As the stock element of executives’ pay has increased relative to the cash portion, so has the incentive to liquidate some of those holdings.

“If you get paid $25mn, 50 per cent goes to taxes and 80 per cent is paid in stock,” said one longtime Wall Street executive. “Everyone can live on that but you’re still not accumulating liquid net worth.”

While chief executives’ stock sales draw attention, many of the largest sellers have been lesser-known lieutenants who might not face pressure to hold shares. Matthew Koder, Bank of America’s head of corporate and investment banking, sold $11.3mn in February 2023 alone.
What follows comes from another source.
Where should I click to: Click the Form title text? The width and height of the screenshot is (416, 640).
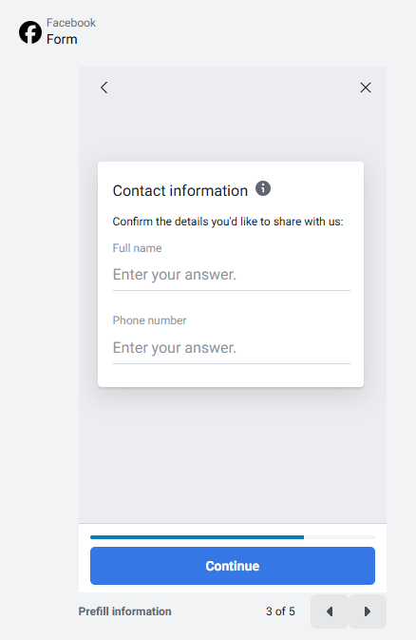tap(62, 39)
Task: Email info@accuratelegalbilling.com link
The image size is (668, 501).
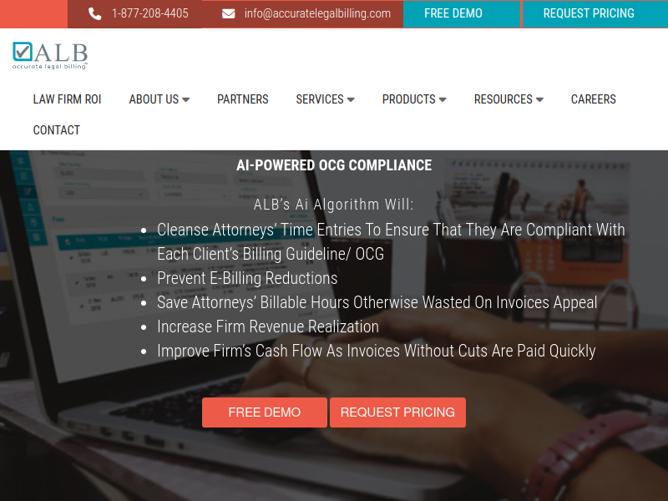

Goldman’s chief risk officer Brian Lee has sold $5.9mn over the past 12 months.

The FT’s analysis also only captures sales by board directors or executives who are still employed by the bank.

Lucian Bebchuk, a professor at Harvard, has argued for requirements that bank executives hold shares for several years after they are awarded by a bank.

In Dimon’s case, he has been working at JPMorgan for so long that he should be free to sell shares he accumulated a long time ago, Bebchuck said. “But with other bank executives, it is important to impose tighter restrictions on unloading of shares that we have at present.”